Is your organisation working in silos? Copyright: antonioguillem / 123RF Stock Photo










Having a silo mentality is one of the biggest contributors to poor productivity there is for organisations. It usually leads to resources being wasted, a lack of innovation and employee engagement dropping.

Here’s how defines a silo mentality: ‘a mindset present when certain departments or sectors do not wish to share information with others in the same company. This type of mentality will reduce efficiency in the overall operation, reduce morale, and may contribute to the demise of a productive company culture.’

In brief, what this means is departments within organisations don’t trust each other and keep things to themselves. There’s no collaboration, and teams who should be working towards the same goal start pulling against each other. There can only ever be one outcome: a ‘them and us’, or ‘divide and conquer’ outlook and culture.

The signs your organisation is starting to develop this destructive silo culture start off small (things are probably pretty far down the line if you’ve already noticed). There’ll be duplicated, wasted work, or occasions where no-one does the work because they thought another team was doing it, a lack of focus on the bigger goals, limited teamwork, and a fear of questioning processes – even if people know they’re not the best way to do things.

Silos develop for lots of reasons, usually without you noticing. Sometimes they can happen because employees stay rigidly within their area of knowledge and don’t share skills with other departments. They look to themselves as experts and don’t value the opinion of others, even when they’re trying to help.

It’s also not unusual for process owners to blindly look at how things affect them without thinking about other parts of the organisation or customers. You then have a situation where several teams or business areas in the same organisation have different ways of doing the same thing, possibly on different platforms or systems.

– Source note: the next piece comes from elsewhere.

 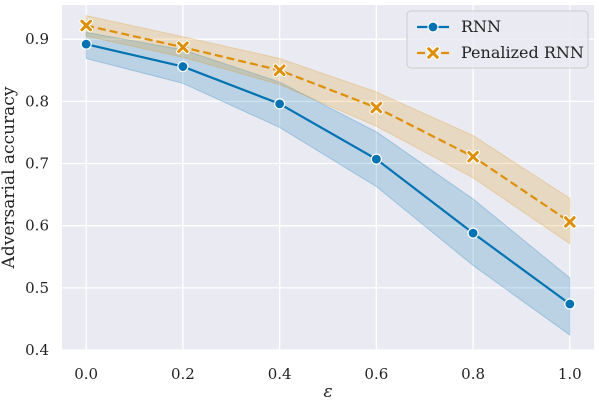 What do you see at coordinates (37, 288) in the screenshot?
I see `y-tick-label: 0.5` at bounding box center [37, 288].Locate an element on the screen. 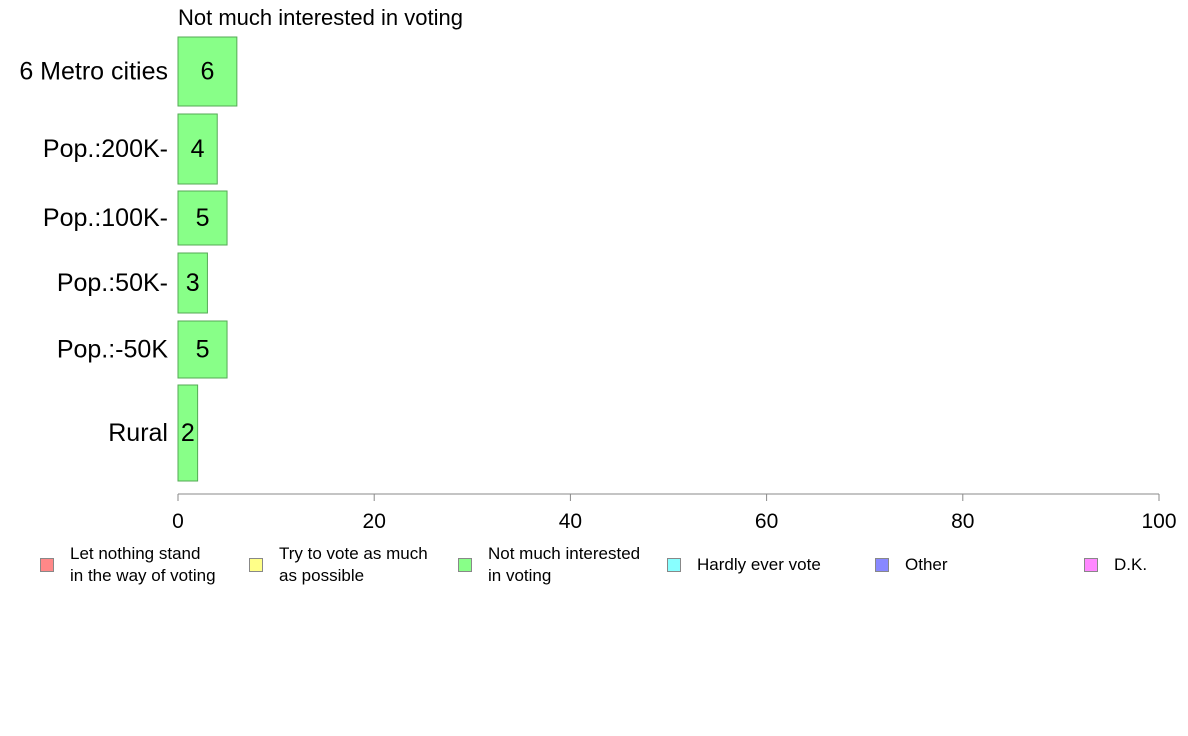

Geography can also play a part. Organisations with workers located around the country (or globe) tend to have a silo mentality simply because they don’t communicate to each other as much as single-location teams, and close relationships are harder to form. It’s also worth noting cultural, language and time zone differences also play a part.

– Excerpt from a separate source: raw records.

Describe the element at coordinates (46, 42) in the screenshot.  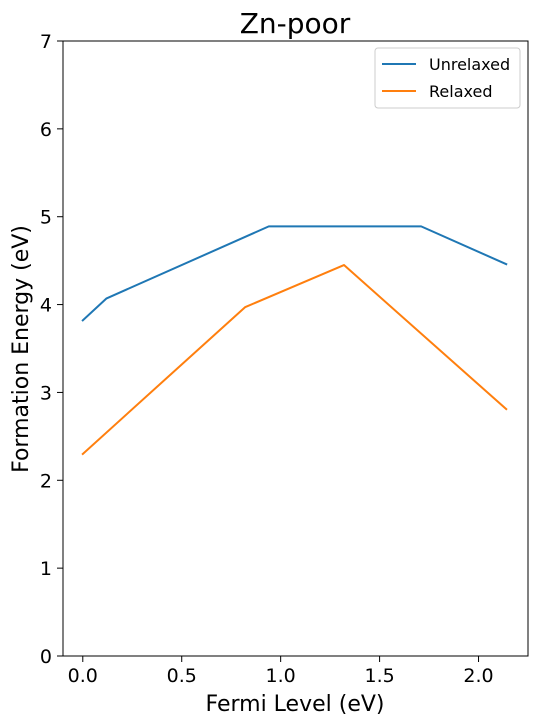
I see `y-tick-label: 7` at that location.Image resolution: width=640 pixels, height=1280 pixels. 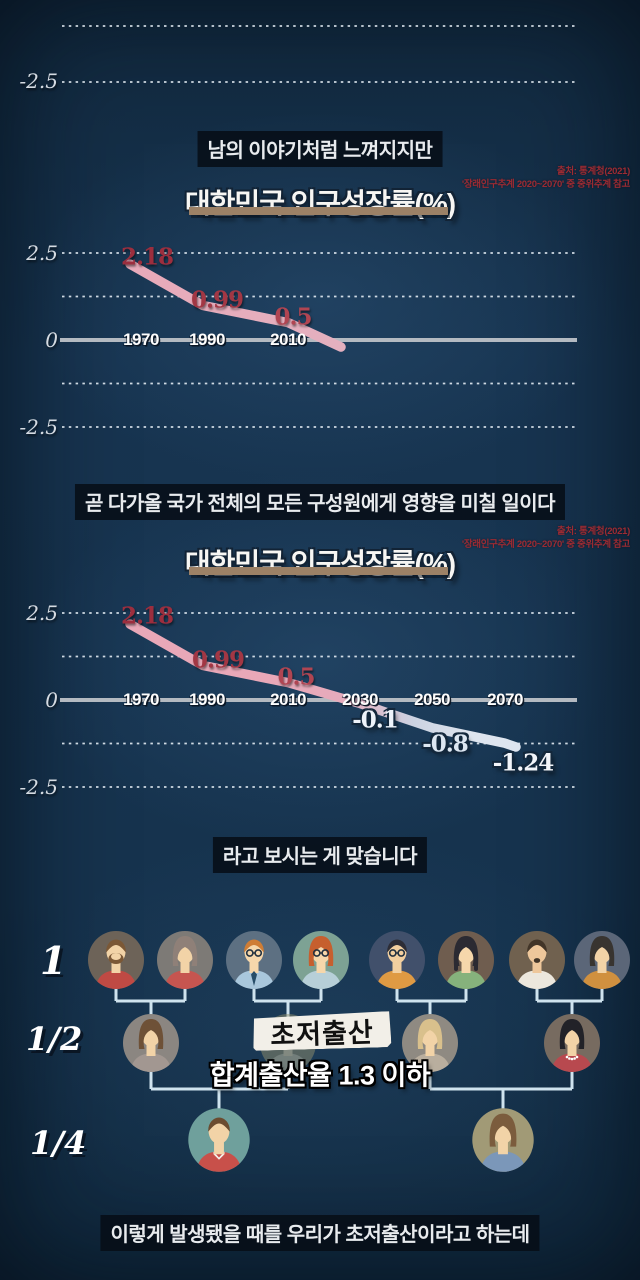 I want to click on generation-label-quarter: 1/4, so click(x=58, y=1143).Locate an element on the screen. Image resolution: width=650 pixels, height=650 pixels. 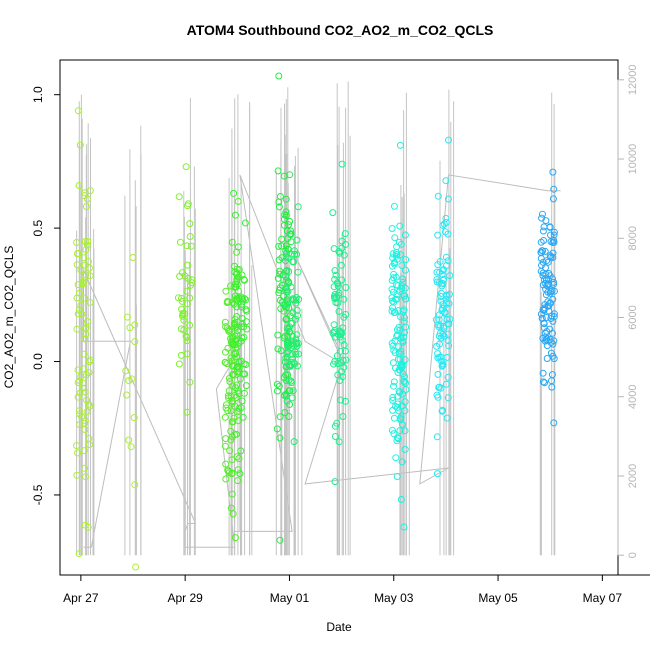
secondary-y-tick-label: 6000 is located at coordinates (633, 317). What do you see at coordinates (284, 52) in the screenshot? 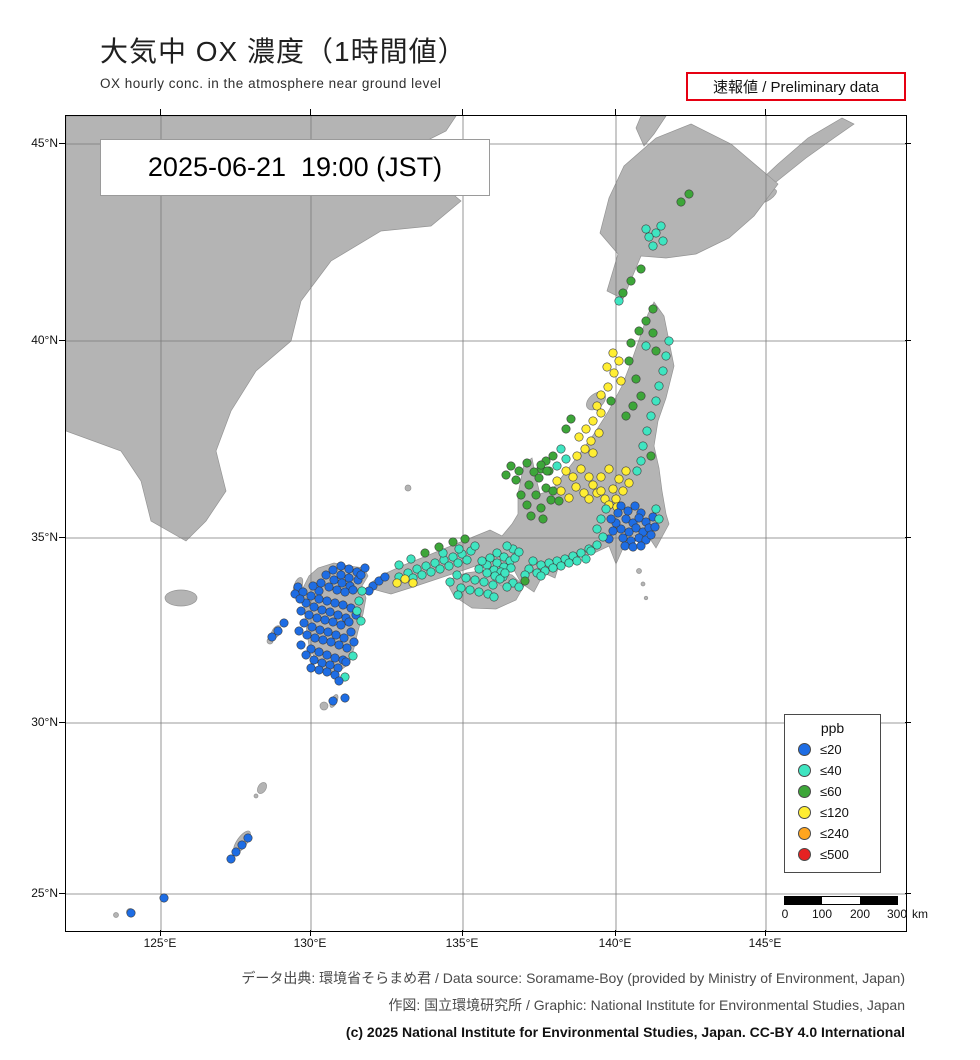
I see `page-title: 大気中 OX 濃度（1時間値）` at bounding box center [284, 52].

There are things you can do to stop this culture taking hold or get any worse. It starts with leaders having a united front and creating clear roles and responsibilities for their teams, so everyone works together across the organisation.

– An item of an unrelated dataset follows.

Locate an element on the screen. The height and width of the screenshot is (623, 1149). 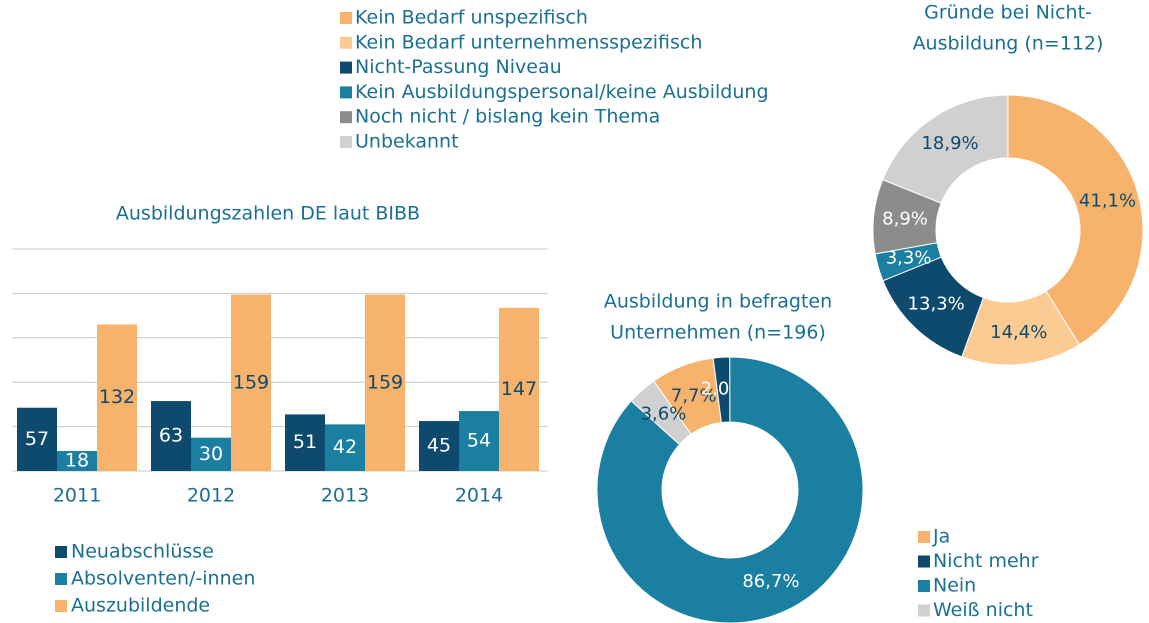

This might mean joining teams together physically if possible, or giving both teams joint incentives on projects and initiatives to encourage tighter collaboration. Accountability and responsibility helps here. Would having one person in charge, or two taking the lead be the best way to go? It doesn’t matter, just establish clear lines of leadership and make sure everyone knows them.

A silo mentality could be the death-knell for your organisation if it’s not addressed. They have to be broken down for an organisation to move forward. To do this, leaders must have a consensus on the way the organisation’s headed, set a path to help it get there, and bring everyone along for the ride.